[Stored entries]
# # # # # # #

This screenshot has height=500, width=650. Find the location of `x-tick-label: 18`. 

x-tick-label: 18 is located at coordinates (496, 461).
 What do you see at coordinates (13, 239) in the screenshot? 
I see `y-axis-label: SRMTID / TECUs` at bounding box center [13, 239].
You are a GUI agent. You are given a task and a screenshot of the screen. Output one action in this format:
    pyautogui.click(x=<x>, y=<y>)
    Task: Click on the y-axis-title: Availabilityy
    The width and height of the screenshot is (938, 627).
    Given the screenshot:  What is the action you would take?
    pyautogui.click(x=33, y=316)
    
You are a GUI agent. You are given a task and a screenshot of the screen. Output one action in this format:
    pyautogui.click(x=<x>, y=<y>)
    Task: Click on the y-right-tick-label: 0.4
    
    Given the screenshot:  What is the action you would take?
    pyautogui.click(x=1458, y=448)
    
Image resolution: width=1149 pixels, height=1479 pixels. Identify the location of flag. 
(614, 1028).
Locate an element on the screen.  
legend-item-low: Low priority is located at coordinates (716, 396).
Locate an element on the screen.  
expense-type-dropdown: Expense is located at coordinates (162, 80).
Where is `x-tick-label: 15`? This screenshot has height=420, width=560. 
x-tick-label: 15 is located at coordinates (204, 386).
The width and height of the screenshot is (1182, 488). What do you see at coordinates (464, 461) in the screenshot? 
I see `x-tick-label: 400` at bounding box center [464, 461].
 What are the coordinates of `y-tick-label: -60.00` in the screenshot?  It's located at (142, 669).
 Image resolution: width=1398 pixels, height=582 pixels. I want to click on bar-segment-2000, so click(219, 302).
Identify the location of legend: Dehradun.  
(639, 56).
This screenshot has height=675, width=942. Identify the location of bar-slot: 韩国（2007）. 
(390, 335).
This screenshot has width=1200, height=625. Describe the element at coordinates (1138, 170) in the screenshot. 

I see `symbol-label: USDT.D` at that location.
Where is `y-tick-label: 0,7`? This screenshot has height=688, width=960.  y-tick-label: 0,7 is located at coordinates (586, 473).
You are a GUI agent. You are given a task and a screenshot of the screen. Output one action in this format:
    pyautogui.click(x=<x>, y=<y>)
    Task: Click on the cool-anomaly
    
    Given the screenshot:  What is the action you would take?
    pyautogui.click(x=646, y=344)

# # # # # # #

HOW TO COMPLETE THIS TASK >>
Copy the records word for word, starting at the first line and stopping after the line that contains "center [464, 461].".

PROBLEM SOLUTION >>
This screenshot has height=500, width=650. Find the location of `x-tick-label: 18`. 

x-tick-label: 18 is located at coordinates (496, 461).
 What do you see at coordinates (13, 239) in the screenshot? 
I see `y-axis-label: SRMTID / TECUs` at bounding box center [13, 239].
You are a GUI agent. You are given a task and a screenshot of the screen. Output one action in this format:
    pyautogui.click(x=<x>, y=<y>)
    Task: Click on the y-axis-title: Availabilityy
    The width and height of the screenshot is (938, 627).
    Given the screenshot:  What is the action you would take?
    pyautogui.click(x=33, y=316)
    
You are a GUI agent. You are given a task and a screenshot of the screen. Output one action in this format:
    pyautogui.click(x=<x>, y=<y>)
    Task: Click on the y-right-tick-label: 0.4
    
    Given the screenshot:  What is the action you would take?
    pyautogui.click(x=1458, y=448)
    
Image resolution: width=1149 pixels, height=1479 pixels. Identify the location of flag. 
(614, 1028).
Locate an element on the screen.  
legend-item-low: Low priority is located at coordinates (716, 396).
Locate an element on the screen.  
expense-type-dropdown: Expense is located at coordinates (162, 80).
Where is `x-tick-label: 15`? This screenshot has height=420, width=560. 
x-tick-label: 15 is located at coordinates (204, 386).
The width and height of the screenshot is (1182, 488). What do you see at coordinates (464, 461) in the screenshot? 
I see `x-tick-label: 400` at bounding box center [464, 461].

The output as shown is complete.